**ACTIVITY**
Within the entries below, the lines from the one with "Task: Click Create your Amazon account button" through the one with "The image size is (457, 330)." are to be set down exactly, both ends kept.

DATA Block Start

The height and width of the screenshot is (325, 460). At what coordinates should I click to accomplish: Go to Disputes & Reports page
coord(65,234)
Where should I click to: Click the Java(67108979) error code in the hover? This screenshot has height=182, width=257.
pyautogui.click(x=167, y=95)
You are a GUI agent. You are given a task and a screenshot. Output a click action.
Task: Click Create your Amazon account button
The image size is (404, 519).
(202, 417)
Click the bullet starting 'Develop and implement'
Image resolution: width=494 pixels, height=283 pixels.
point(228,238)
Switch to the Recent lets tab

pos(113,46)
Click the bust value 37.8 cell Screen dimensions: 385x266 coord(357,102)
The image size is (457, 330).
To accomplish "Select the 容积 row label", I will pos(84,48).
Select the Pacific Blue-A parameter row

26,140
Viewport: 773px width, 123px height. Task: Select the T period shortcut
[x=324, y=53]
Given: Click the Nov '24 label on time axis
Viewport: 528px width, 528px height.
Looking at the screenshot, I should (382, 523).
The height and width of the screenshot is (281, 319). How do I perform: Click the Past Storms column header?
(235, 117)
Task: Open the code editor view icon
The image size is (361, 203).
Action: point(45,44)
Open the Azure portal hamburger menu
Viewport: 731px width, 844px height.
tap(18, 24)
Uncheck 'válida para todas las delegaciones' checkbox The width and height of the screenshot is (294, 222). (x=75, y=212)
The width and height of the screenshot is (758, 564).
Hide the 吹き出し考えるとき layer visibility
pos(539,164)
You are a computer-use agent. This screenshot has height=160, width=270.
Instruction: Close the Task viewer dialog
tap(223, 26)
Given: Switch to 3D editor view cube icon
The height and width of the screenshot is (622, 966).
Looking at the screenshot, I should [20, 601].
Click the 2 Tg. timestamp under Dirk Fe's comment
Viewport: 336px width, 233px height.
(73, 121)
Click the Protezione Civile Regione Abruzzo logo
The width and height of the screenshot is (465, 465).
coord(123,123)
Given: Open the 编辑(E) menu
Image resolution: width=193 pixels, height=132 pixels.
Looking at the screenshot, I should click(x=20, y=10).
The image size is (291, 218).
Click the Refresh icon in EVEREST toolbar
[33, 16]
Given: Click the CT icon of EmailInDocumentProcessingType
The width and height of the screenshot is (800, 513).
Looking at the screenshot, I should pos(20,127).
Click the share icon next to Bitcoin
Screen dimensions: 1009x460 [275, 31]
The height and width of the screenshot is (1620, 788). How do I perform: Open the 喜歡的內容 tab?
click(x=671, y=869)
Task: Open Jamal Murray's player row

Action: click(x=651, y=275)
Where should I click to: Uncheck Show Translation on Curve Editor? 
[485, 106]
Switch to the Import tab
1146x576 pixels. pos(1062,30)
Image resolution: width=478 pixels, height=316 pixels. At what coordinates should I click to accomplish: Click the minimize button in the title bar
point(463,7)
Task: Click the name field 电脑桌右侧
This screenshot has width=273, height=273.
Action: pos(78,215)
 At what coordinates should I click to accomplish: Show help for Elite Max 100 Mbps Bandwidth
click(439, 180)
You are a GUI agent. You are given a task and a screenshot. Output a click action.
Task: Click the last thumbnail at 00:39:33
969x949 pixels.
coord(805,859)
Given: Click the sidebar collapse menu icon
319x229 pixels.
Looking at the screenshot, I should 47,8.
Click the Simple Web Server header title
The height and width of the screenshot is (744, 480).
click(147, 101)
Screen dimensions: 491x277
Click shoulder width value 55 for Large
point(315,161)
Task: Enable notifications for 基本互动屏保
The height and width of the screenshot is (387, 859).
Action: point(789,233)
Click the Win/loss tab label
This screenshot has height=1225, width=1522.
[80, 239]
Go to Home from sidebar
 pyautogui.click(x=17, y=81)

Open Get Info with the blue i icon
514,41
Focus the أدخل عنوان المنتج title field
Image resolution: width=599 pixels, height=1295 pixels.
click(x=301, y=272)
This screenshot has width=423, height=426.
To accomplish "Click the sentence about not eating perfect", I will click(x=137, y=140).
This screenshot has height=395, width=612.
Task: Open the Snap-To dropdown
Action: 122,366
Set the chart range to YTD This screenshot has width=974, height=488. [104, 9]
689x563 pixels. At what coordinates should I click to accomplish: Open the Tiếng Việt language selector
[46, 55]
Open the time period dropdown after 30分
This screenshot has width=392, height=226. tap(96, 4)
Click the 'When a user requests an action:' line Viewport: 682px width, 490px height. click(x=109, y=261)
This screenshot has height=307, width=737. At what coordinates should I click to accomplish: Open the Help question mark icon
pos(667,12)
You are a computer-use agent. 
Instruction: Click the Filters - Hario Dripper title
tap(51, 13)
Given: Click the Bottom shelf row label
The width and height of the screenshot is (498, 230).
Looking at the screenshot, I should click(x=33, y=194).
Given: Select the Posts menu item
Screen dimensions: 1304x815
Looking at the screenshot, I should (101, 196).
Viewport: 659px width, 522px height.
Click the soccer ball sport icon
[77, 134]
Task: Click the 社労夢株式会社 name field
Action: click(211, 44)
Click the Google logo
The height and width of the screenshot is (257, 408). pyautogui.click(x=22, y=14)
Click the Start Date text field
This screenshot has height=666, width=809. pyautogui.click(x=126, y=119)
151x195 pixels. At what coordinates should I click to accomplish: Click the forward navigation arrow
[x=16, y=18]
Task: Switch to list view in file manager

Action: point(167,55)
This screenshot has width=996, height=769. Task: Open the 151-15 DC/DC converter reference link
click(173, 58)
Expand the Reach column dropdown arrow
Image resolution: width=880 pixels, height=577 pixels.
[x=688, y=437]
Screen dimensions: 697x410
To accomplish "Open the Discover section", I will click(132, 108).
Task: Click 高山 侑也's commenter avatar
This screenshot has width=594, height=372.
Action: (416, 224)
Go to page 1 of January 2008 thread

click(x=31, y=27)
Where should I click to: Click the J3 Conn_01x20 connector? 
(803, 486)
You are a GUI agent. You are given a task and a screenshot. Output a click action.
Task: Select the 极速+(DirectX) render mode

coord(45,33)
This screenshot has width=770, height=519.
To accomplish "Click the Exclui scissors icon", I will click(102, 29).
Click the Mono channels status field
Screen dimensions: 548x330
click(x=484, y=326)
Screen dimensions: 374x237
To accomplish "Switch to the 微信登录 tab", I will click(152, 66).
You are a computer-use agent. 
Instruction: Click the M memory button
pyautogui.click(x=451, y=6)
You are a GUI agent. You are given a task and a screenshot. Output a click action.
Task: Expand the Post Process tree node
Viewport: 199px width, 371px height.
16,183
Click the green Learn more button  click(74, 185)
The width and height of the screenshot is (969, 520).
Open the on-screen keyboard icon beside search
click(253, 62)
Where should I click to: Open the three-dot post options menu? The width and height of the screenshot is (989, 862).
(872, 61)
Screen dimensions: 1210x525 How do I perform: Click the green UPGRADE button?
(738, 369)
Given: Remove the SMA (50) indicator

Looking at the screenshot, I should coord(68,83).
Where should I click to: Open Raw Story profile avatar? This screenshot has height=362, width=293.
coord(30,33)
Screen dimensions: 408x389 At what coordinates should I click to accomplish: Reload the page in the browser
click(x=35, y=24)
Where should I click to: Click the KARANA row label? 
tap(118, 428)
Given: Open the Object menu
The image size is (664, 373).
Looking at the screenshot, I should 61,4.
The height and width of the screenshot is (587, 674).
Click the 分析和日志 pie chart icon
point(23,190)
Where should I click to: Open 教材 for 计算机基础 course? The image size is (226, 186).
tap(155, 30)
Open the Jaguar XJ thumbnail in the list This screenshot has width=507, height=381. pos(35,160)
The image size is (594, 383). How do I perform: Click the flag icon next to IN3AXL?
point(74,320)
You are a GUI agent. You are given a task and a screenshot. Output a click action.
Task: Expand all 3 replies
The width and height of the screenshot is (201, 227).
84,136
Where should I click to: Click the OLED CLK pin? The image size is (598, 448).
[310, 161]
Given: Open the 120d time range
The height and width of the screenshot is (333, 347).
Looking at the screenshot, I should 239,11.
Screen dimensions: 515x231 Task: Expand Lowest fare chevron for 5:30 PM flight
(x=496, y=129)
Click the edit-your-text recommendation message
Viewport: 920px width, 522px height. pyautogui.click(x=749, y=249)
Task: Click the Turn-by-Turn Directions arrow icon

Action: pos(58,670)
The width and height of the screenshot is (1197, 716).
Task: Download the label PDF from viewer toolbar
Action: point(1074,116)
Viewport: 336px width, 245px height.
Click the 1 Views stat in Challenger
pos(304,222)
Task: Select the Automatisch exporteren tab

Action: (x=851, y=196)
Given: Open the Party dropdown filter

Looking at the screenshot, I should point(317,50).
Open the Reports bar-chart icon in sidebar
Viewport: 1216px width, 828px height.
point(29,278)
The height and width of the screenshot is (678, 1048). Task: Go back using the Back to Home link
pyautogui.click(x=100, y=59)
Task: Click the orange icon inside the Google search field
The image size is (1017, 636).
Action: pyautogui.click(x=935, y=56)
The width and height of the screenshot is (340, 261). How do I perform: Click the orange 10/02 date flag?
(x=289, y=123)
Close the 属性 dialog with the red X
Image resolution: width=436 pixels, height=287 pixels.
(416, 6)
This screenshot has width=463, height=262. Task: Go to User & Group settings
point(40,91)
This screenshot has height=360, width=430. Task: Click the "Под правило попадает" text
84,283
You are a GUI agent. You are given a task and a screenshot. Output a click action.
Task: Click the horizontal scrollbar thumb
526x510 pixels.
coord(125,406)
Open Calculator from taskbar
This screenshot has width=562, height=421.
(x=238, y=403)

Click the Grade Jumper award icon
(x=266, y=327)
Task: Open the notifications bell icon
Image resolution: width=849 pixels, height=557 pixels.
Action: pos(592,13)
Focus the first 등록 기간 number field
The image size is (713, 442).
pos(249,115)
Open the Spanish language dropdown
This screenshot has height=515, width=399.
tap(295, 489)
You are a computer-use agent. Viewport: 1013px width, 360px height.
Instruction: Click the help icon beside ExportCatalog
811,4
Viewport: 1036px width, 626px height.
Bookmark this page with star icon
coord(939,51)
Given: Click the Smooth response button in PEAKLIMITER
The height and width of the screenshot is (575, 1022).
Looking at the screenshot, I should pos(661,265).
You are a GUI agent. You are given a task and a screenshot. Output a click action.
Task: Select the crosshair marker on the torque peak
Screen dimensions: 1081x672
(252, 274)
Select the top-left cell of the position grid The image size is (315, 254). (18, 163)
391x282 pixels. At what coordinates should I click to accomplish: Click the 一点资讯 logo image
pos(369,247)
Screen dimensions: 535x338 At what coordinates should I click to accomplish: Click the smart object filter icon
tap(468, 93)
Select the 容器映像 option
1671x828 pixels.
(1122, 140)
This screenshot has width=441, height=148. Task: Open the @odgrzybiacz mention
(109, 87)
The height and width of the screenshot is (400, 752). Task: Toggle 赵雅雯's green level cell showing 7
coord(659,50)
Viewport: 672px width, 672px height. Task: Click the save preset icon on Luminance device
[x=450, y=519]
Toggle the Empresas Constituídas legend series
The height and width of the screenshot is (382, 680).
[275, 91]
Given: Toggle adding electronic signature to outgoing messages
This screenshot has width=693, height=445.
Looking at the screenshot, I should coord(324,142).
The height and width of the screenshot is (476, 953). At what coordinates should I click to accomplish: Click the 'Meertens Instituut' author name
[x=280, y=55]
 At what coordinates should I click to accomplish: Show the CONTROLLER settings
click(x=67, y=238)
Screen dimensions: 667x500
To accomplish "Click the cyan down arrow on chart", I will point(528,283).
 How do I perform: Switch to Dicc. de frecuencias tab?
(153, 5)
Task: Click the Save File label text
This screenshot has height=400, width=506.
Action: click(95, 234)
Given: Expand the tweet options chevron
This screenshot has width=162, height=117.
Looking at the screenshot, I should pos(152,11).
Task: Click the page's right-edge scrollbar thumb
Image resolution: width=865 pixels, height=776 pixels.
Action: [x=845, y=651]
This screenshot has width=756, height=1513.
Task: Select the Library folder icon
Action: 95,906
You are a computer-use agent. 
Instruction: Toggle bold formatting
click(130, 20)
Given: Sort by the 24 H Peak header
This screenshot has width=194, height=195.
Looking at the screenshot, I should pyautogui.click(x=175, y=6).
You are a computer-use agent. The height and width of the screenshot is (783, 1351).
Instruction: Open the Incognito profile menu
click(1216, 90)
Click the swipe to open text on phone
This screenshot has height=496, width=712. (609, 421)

DATA Block End

**EXERCISE ANSWER**
Task: Click Create your Amazon account button
The image size is (404, 519).
(202, 417)
Click the bullet starting 'Develop and implement'
Image resolution: width=494 pixels, height=283 pixels.
point(228,238)
Switch to the Recent lets tab

pos(113,46)
Click the bust value 37.8 cell Screen dimensions: 385x266 coord(357,102)
The image size is (457, 330).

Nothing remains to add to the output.